Between September and October, the government procures roughly 40% of annual rice production and, in March, sweeps up a quarter of the wheat output. It buys small quantities of lentils and coarse grains, but for other commodities the support prices are just signals to the market.
Private buyers don’t have to pay the MSP.
For the two staple cereals, however, the support prices are a crucial element of economic and political calculations. Can they be given a legal status? The answer depends on who will be covered by that law.
To disallow private purchases below MSP would be a mistake. Capital will flee agriculture in the face of price controls.
Any ironclad guarantee, as Sukhpal Singh, a professor at the Indian Institute of Management in Ahmedabad, has argued, should only mandate the government “to be responsible for delivering this right and not tie the private sector into it since the latter never promised any minimum price to farmers.”
In other words, leave the markets alone and yet do something about the 40 US cents a day that an average Indian cultivator was earning before the pandemic.
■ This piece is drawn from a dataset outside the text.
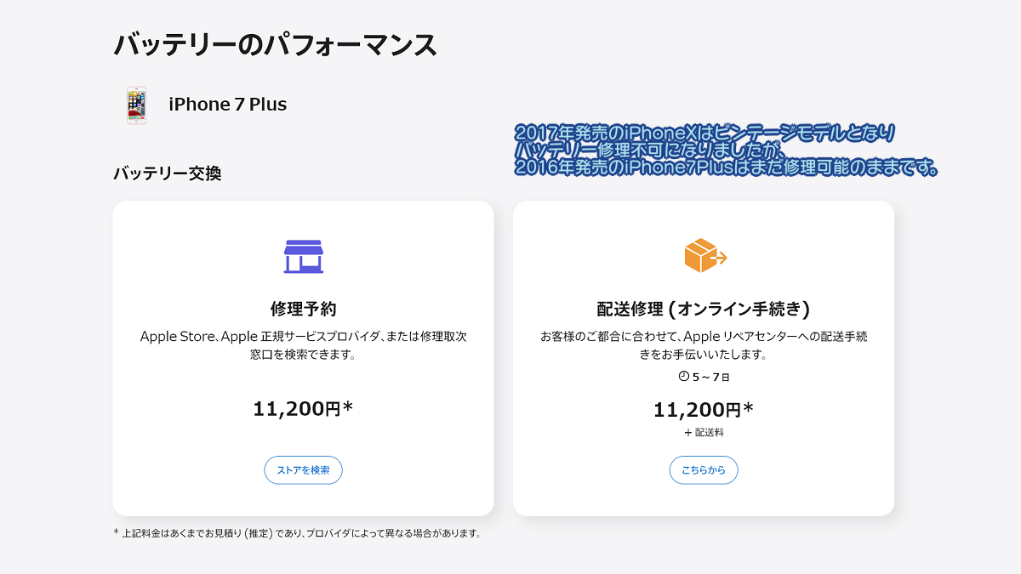
Task: Select the 配送修理 (オンライン手続き) heading
Action: click(704, 309)
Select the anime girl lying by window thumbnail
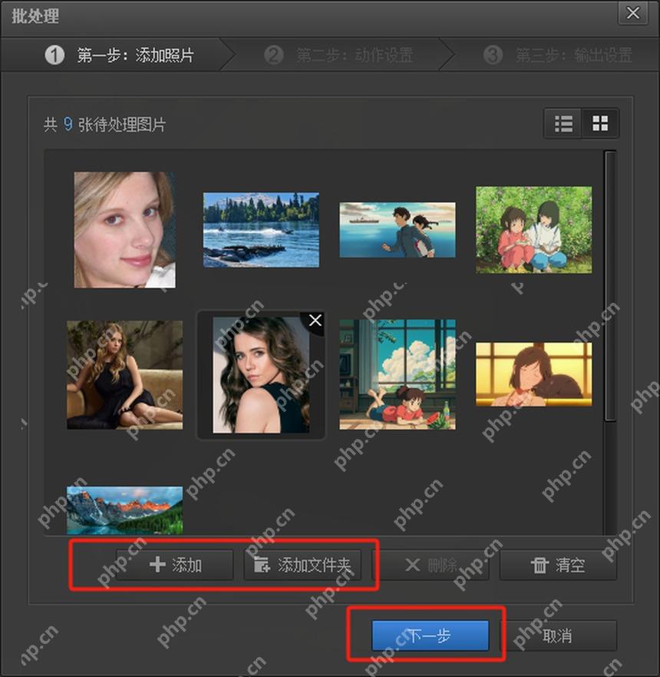The image size is (660, 677). [398, 375]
Let authorities work out the cost of crop inputs, put a price on family labour, throw in a profit margin, and set a support price.
When the harvest is sold to private parties below the MSP, the state would have a legal duty to pay the farmer the difference as cash, directly into their bank accounts. Sure, the presence of a floor price can lead to overproduction.
Taking a leaf from a pilot programme in central India, the government will have to design the price signals to meet its policy objectives – boosting oilseed output, for instance, or discouraging water-guzzling crops in low-rainfall areas.
It’s also possible that traders would band together to underpay farmers who would bargain less because New Delhi would pick up a part of the tab. Large farm producers’ organisations acting as buyers of last resort could check the collusion problem.
Paying only for price deficiency will cost a fraction of the 10 trillion rupee (US$120bil) the government would have to shell out if, in theory, it ended up acquiring all produce covered by MSPs.
Still, even a top-up won’t exactly be free. Before the 2019 elections, Modi announced a 6,000-rupee annual handout for smallholders, as a counter to the opposition Congress Party’s promise of a universal basic income.
Then there are subsidies on fertiliser and the power used to pump groundwater, frequent loan bailouts and a rural job guarantee that acts as an important safety net for the landless poor.
Adding one more commitment would make sense only if set off a virtuous cycle. Rural demand has been in a multi-year funk, and the threat to crops from climate change is very real.
Slightly more prosperous farmers may help create better-paying jobs in cities, allowing for the emergence of a permanent urban working class that can graduate to paying market rates for food.
That’s when the government can slowly start to reduce its own role.
India banned overseas sales of wheat after promising to feed the world in the aftermath of the start of the war in Ukraine. Rice exports are being throttled with restrictions including a 20% levy.
Letting farmers keep the upside in good years – with downside protection in bad ones – must be a part of the new bargain. — Bloomberg
Andy Mukherjee is a Bloomberg Opinion columnist covering industrial companies and financial services in Asia. The views expressed here are the writer’s own.